[Items from a dataset]
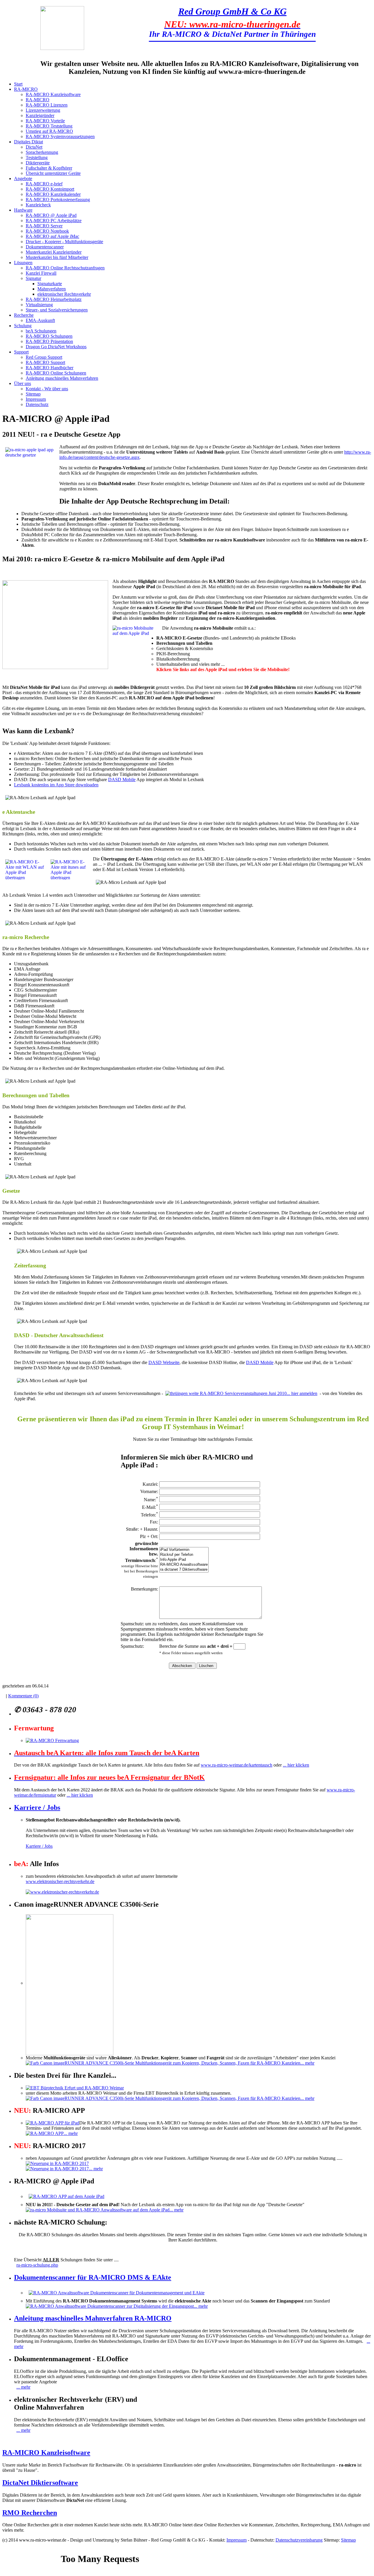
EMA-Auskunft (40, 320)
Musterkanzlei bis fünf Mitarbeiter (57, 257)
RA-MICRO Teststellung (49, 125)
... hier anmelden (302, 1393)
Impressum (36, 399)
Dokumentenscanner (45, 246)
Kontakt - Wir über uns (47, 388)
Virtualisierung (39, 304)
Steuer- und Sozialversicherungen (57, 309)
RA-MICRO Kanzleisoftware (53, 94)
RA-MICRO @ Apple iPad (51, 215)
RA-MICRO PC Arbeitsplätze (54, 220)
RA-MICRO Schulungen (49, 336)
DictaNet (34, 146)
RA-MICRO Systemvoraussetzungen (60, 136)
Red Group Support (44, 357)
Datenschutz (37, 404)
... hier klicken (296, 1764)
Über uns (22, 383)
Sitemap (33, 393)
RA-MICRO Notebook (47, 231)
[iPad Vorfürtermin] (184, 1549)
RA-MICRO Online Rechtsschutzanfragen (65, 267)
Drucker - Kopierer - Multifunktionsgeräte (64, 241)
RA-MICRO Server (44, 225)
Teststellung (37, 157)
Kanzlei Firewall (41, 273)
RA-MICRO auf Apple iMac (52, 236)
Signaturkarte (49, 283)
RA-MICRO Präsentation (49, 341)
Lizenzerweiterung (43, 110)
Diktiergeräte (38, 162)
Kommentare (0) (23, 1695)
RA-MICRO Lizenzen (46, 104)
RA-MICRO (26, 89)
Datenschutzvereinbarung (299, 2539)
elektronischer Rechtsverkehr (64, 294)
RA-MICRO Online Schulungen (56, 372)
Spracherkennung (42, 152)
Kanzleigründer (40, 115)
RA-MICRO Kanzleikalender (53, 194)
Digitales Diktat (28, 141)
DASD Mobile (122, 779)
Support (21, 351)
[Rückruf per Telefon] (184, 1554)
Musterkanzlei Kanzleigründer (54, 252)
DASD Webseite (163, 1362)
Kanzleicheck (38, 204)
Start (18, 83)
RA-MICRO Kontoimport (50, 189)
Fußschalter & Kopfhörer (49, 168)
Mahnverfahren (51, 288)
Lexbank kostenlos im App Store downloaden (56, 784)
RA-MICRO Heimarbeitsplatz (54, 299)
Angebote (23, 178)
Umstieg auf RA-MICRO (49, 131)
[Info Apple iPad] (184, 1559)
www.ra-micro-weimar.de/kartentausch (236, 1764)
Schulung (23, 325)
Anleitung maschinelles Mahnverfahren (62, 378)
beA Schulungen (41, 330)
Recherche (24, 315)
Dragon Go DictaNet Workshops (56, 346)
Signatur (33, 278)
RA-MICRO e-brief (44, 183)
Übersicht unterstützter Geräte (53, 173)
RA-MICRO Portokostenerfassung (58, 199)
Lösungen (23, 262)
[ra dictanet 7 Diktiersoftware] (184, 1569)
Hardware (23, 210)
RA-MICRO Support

**Work instruction**
Scan the records above for the string "Online", and copy every line where it turns up.

**Written answer**
RA-MICRO Online Rechtsschutzanfragen (65, 267)
RA-MICRO Online Schulungen (56, 372)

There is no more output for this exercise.